I am the current organizer of the Multi Party Computation Reading Group for BUSec and the Hariri Institute, and am an active member of the Cyber Security, Law, and Society Alliance.

I also made the BU CS department poster template for Beamer. Feel free to email me, make an issue, or make a pull request with complaints or suggestions.

Before I went to Boston University, I majored in computer science and mathematics at Harvey Mudd College. When not working on crypto research, I can often be found playing Dungeons & Dragons.

Current Research

Resilient Password-Based Key Derivation Functions

paper / poster

Older password-based key derivation functions like PBKDF2 rely on repeated iteration of a single hash function to force the attacker to spend more resources. But thanks to Bitcoin, the cost of specialized hardware to do small, repeated functions, has gone down dramatically. Newer PBKDFs like scrypt add memory as a resource that attackers must spend in order to compute efficiently. We extend this resource consumption model to a PBKDF that consumes many resources, like CPU, storage, cache, or chip access in order to correctly derive the key from the password. Paper is forthcoming.

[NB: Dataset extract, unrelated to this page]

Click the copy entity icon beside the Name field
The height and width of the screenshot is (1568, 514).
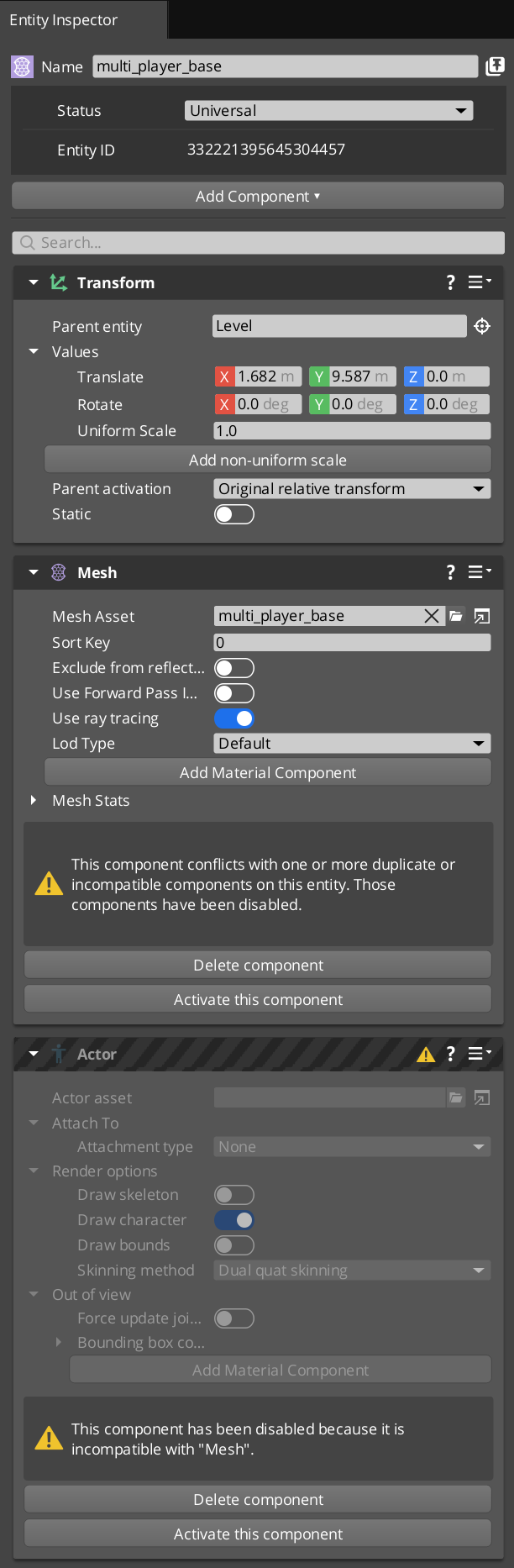coord(495,66)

Algorithmic Fairness: Post-Processing Calibrated Classifiers

paper / poster

Question: When your machine learning algorithm is "calibrated" for different protected groups, can this calibrated score be post-processed in a "fair" way? Answer: In general, no. But you can achieve some partial fairness properties (such as equalizing the positive predictive value across groups), or you can defer on some inputs and guarantee good expected fairness properties for the non-deferred outputs. Paper and poster forthcoming.

Older Projects

Dismantling the False Distinction between Traditional Programming and Machine Learning in Lethal Autonomous Weapons


Contrary to my expectations at the start of the project, the type of programming used to create lethal autonomous weapons does not inherently affect their ability to comply with International Humanitarian Law. Traditional programming, machine learning, and artificial intelligence are distinct, overlapping techniques in programming autonomous weapons, and the use of one technique over another should not affect the standard used to determine whether a given lethal autonomous weapon complies with the Law of Armed Conflict. Rather, the same (strict) standards should apply to all lethal autonomous weapons, and their outward performance in accordance with the law should be the sole determinant of legality.

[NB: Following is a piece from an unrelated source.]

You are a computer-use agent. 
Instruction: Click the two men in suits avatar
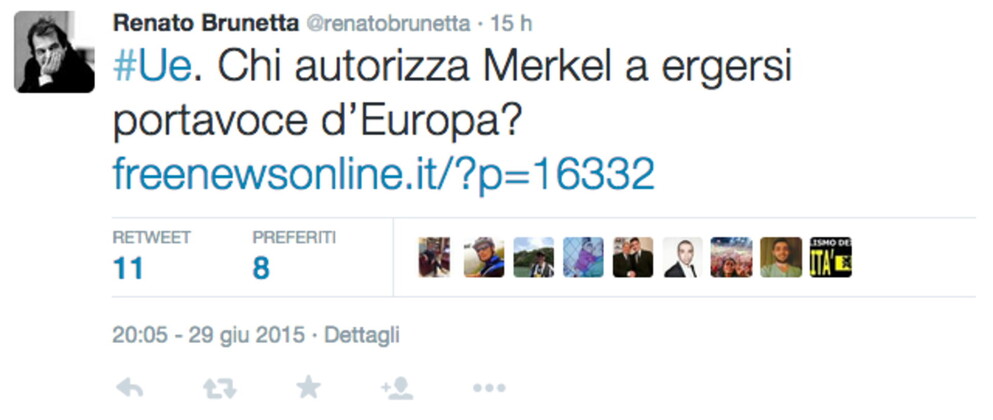pos(633,257)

The Unintended Consequences of Email Spam Prevention

paper / website / talk / poster

To combat DNS cache poisoning attacks and exploitation of the DNS as an amplifier in DoS attacks, many recursive DNS resolvers are configured as "closed" and refuse to answer queries made by hosts outside their organization. This work presents a technique to induce DNS queries within an organization, using the organization's email service and the Sender Policy Framework (SPF) email spam-checking mechanism. We use this technique to study closed resolvers, verifying that most closed DNS resolvers have deployed common DNS poisoning defense techniques, but showing that SPF is often deployed in a way that allows an external attacker to cause the organization's resolver to issue numerous DNS queries to a victim IP address by sending a single email to any address within the organization's domain.

Proactively-secure Accumulo with Cryptographic Enforcement

At the MIT Lincoln Laboratory, as assistant research staff, I worked in the Secure and Resilient Systems and Technology group within the Cybersecurity and Information Sciences division to assist in the implementation, testing, and release of a library that adds confidentiality and integrity guarantees to the Accumulo database, protecting it against a malicious server or sysadmin. Earlier in the project, I also implemented Oblivious RAM (Path ORAM) for Accumulo.

Quantifying Latent Fingerprint Quality


As a capstone project at Harvey Mudd College, I worked with a team of four students for the MITRE Corporation on a project to design, implement, and test a system that uses image processing and machine learning techniques to evaluate the suitability of crime scene fingerprint images for identification by Automated Fingerprint Identification Systems.

Statistical Testing of Cryptographic Entropy Sources


As a summer undergraduate research fellow at the National Institute of Standards and Technology (NIST), I worked with Dr. Allen Roginsky in the Computer Security Division to improve NIST's statistical tests for entropy sources for use in cryptographic random number generators. I also made adjustments to the process for generating large primes used in cryptography.